Sur les marchés financiers, les désastres frappent généralement de façon inattendue. Néanmoins, le cataclysme est invariablement précédé par des avertissements. Les inquiétudes provoquées plus tôt dans l’année par la perspective d’une normalisation de la politique monétaire américaine peuvent être considérées comme de tels signes avant-coureurs...

Celles-ci ont surtout affecté le monde émergent : les flux de capitaux se sont rapidement taris, les devises ont plongé, tant les obligations que les actions ont subi une correction et, surtout, la foi aveugle dans les marchés émergents en tant que catégorie d’investissement a été largement ébranlée.

Après quelques mois de vents largement favorables, on a pu clairement voir où les vulnérabilités se situaient.

Les pays affichant un important déficit courant, où de solides flux de capitaux à long terme ont propulsé la croissance des crédits à des niveaux extrêmes, où l’inflation est tenace et où les réformes ont été négligées pendant des années ont été les plus touchés.

Ce sont ces pays qui ont été confrontés à la perte de confiance la plus marquée. Les principaux sont le Brésil, l’Inde, l’Indonésie, la Turquie, l’Afrique du Sud et la Thaïlande.

La bonne nouvelle pour ces pays est que la tempête a connu une accalmie après le mois d’août. En septembre, la Fed a décidé de reporter le démantèlement de son assouplissement quantitatif pendant un certain temps et les investisseurs ont recommencé à croire dans les marchés émergents. Depuis lors, le calme s’est plus ou moins maintenu et les marchés en difficulté ont eu l’opportunité de remédier à leur vulnérabilité. Le coup de semonce a été sans équivoque, mais à en juger d’après les mesures relativement limitées prises par les pouvoirs publics, il n’a apparemment encore été assez clair.

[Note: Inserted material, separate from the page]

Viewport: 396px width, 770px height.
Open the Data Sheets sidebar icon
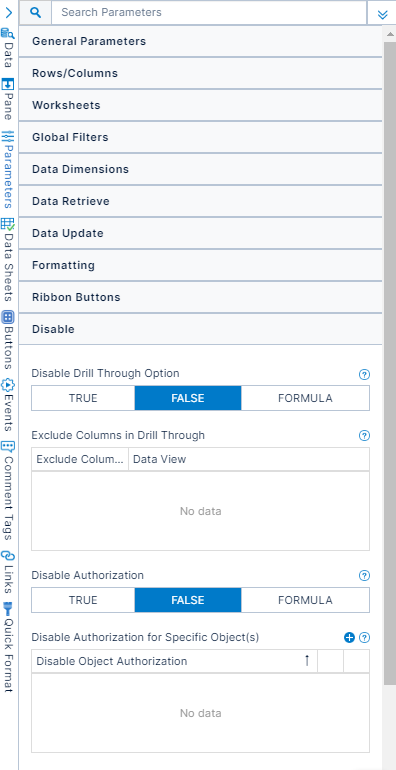tap(8, 224)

Il y a bien sûr des différences en ce qui concerne la façon dont les pays individuels ont réagi. L’Indonésie, le Brésil, la Turquie, et finalement l’Inde aussi, ont relevé leurs taux d’intérêt au cours de ces derniers mois afin de réduire le risque aigu de fuites des capitaux et de lutter contre l’inflation et les déficits commerciaux. Ceci était une décision évidente et elle pourrait avoir contribué à éviter des turbulences majeures sur les marchés.

Malheureusement, tous les pays, à l’exception peut-être de l’Indonésie, restent extrêmement passifs en matière de réformes structurelles.

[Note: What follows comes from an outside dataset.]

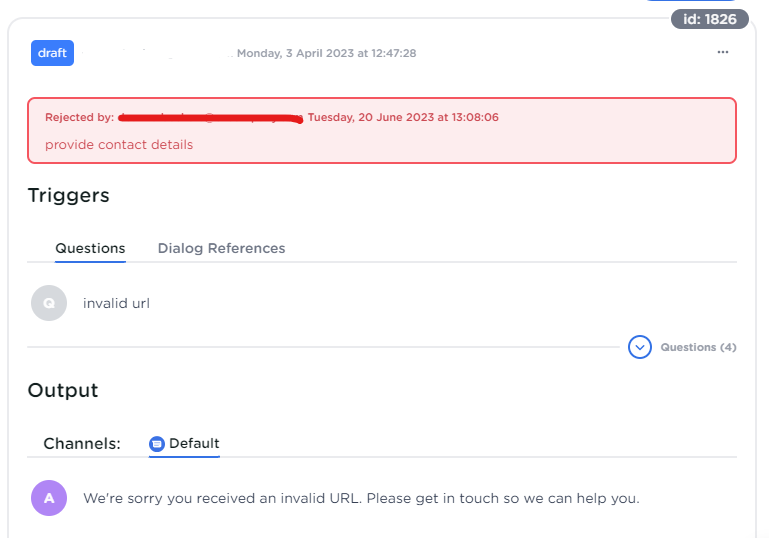Expand the questions list chevron circle
The image size is (769, 538).
(x=640, y=347)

Des mesures sont en effet indispensables pour améliorer le climat d’investissement et la compétitivité, ce qui permettrait de s’attaquer aux déficits et de faciliter les investissements en infrastructure.

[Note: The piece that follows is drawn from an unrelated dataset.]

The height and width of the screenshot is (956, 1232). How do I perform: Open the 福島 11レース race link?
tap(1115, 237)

De telles décisions sont essentielles, mais aussi politiquement très sensibles. Alors que des élections auront lieu l’année prochaine en Indonésie, au Brésil, en Turquie et en Afrique du Sud, il est virtuellement impossible de réaliser ce qui est nécessaire. Ceci a été clairement démontré. Entre-temps, les déséquilibres grandissent, de même que la vulnérabilité de ces pays. Il n’y a pas ou guère de réduction des déficits sur la balance courante en dépit de la croissance plus faible et l’inflation continue à augmenter.

Dès que la Fed commencera à réduire ses injections de liquidités au début de l’année prochaine, les pressions sur le monde émergent devraient croître à nouveau.

Les dommages seront finalement bien plus élevés qu’ils ne l’auraient été si les gouvernements avaient tenu compte de l’avertissement de cette année.